Gordon Barker, the former Essex cricketer, has died.

He was widely regarded as the finest opening batsman to have never played for England, and in later years, when far more Tests were played, he would almost certainly have done so.

Gordon was born in Yorkshire, but unfortunately was ignored by his home county. He was, however, given a trial match for Essex in 1954 against the Canadian touring team, and grabbed the opportunity to shine, becoming one of the few players to score a century on their debut.

He played for Essex for many years, forming a long lasting opening partnership with the late Dickie Dodds. It was an amazing sight to watch them coming out to bat at the start of an Essex innings. The tall, lean and ramrod straight Dodds would stride manfully out, accompanied by the scurrying figure of the short and somewhat porky Barker.

It was Dodds, a devout Christian, who believed that he was batting for God and Essex, in that order, and who would attempt to dispatch the first ball of every innings for six.

Gordon Barker was never so spectacular, but in the days before the Essex team achieved greatness gave many an innings the stability that it would otherwise have lacked.
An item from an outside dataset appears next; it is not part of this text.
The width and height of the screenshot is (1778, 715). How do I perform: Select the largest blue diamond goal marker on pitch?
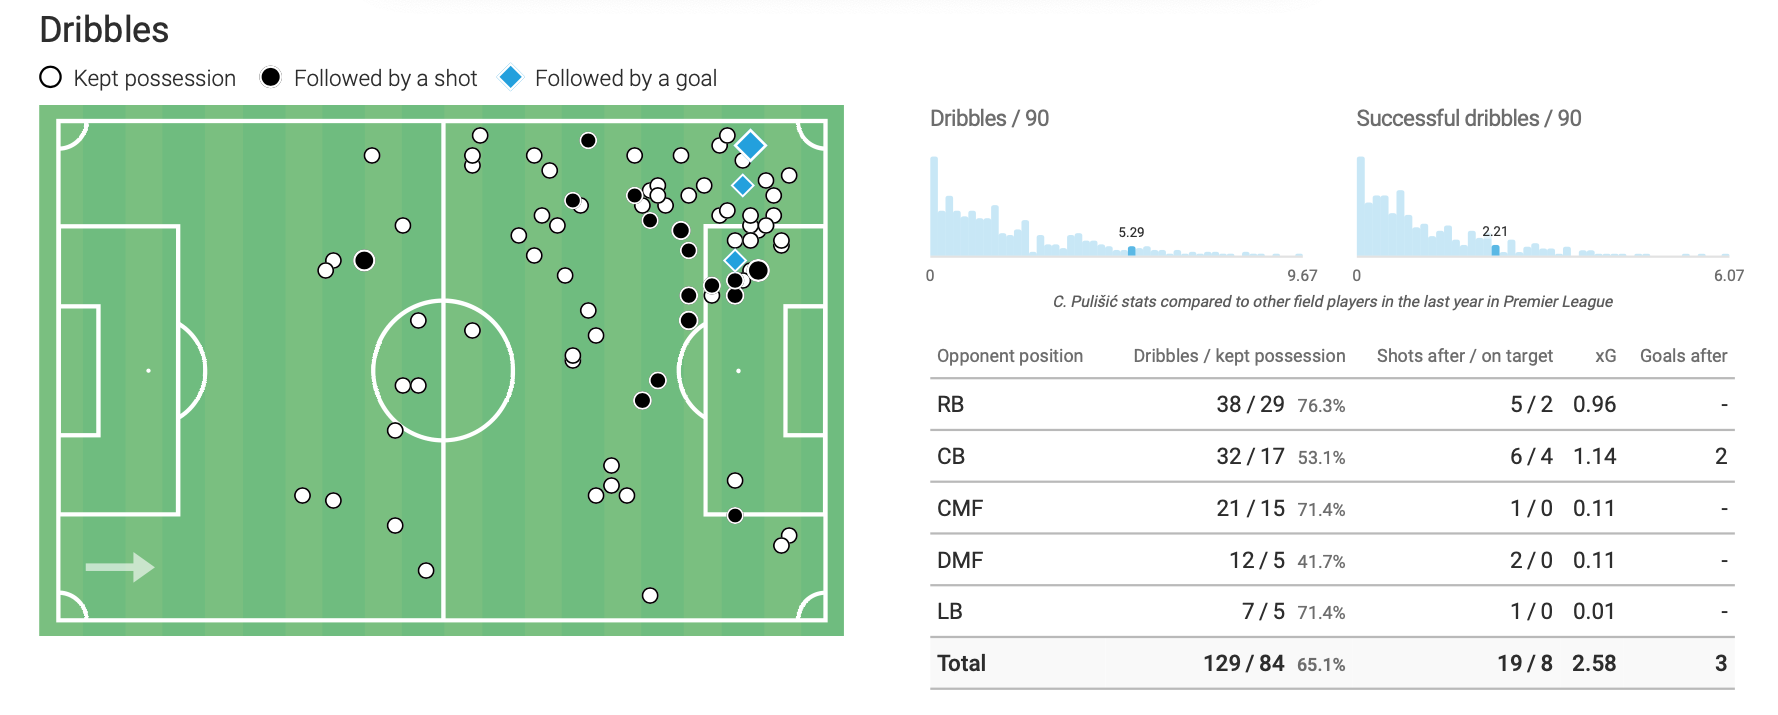click(x=750, y=146)
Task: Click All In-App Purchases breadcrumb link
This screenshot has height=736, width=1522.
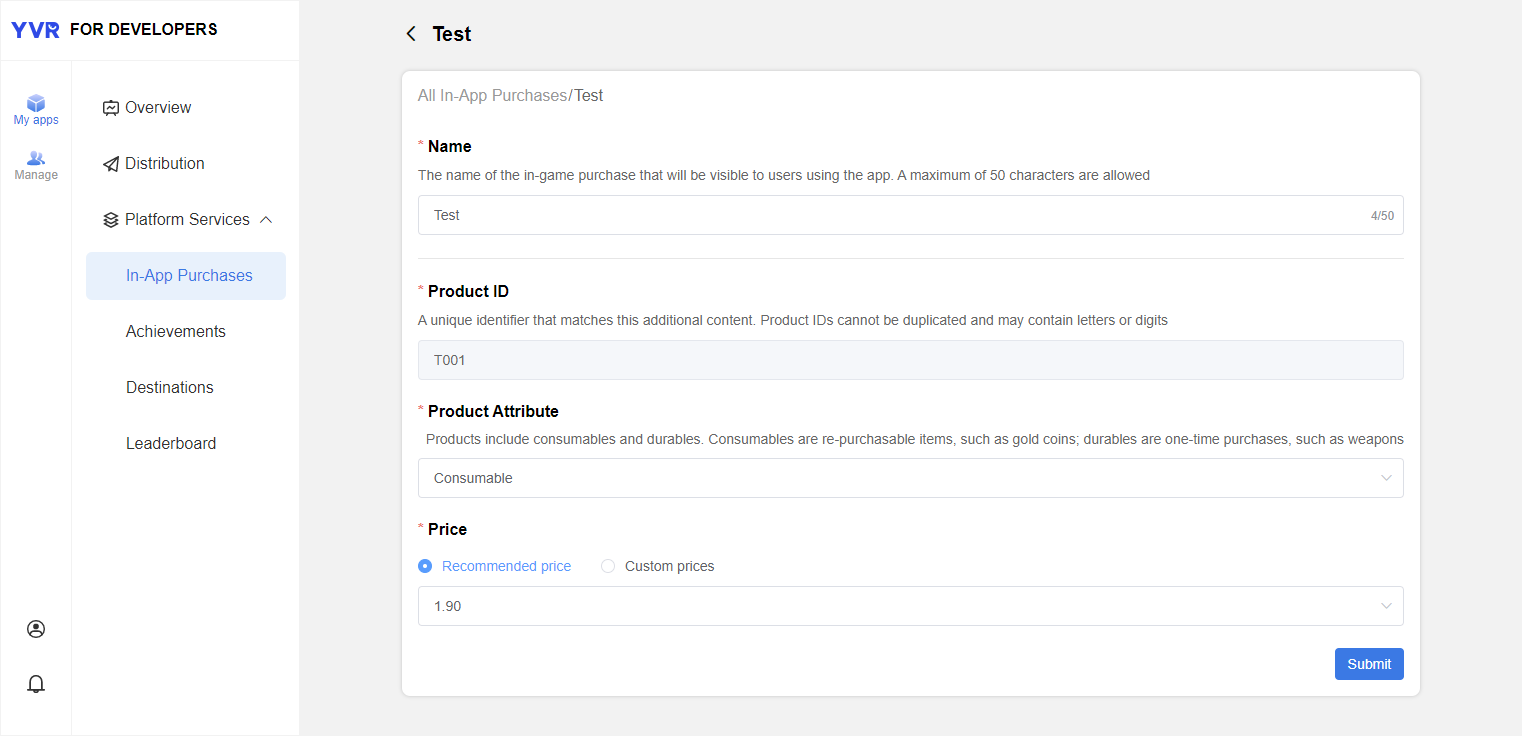Action: [x=492, y=96]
He went on to be a brilliant coach, at Felsted School. Three pupils whose play he nurtured went on to appear, not only for Essex, but also for England. The three were Derek Pringle, John Stephenson and Nick Knight, who is now with Warwickshire.

It was Pringle, now a respected cricket writer, who contributed the loving obituary in “The Wisden Cricketer” magazine.

What Pring didn’t mention was Gordon’s career as a footballer.

He played for several years for Southend United, usually as a winger. Under normal circumstances, he was adequate – what Stephen Sondheim called, in “West Side Story”, “no better than all right”. But when it had been pouring with rain, and pitches became quagmires, Gordon came into his element. While other players were falling over, Gordon was brilliant, beating opponents with magical ease.

His finest hour as a footballer came in an away match with Exeter City. With three minutes to go, Exeter were leading 3 – 0, and the home crowd were, as crowds infuriatingly do under these circumstances, filing happily out to celebrate their team’s big win. Amazingly, the match was drawn 3 – 3, as Southend scored three times. Gordon Barker got two of them. Serves those Exeter supporters right.

Derek Pringle tells of Gordon’s ability to tell droll stories, usually involving himself, to illustrate any point that he wished to make. At the pub in Felsted one night, somebody observed that he had drunk too much. “I know when I’ve had enough”, he insisted, falling off his stool and spitting his false teeth neatly into a glass.

Gordon Barker died on 10th February at Broomfield Hospital, near Chelmsford, aged 74. In his twin careers, he gave me, as a supporter of both Essex and Southend United, a lot of pleasure.

He would no doubt be amused to learn that his Memorial Service is to be held at Felsted School on 1st April.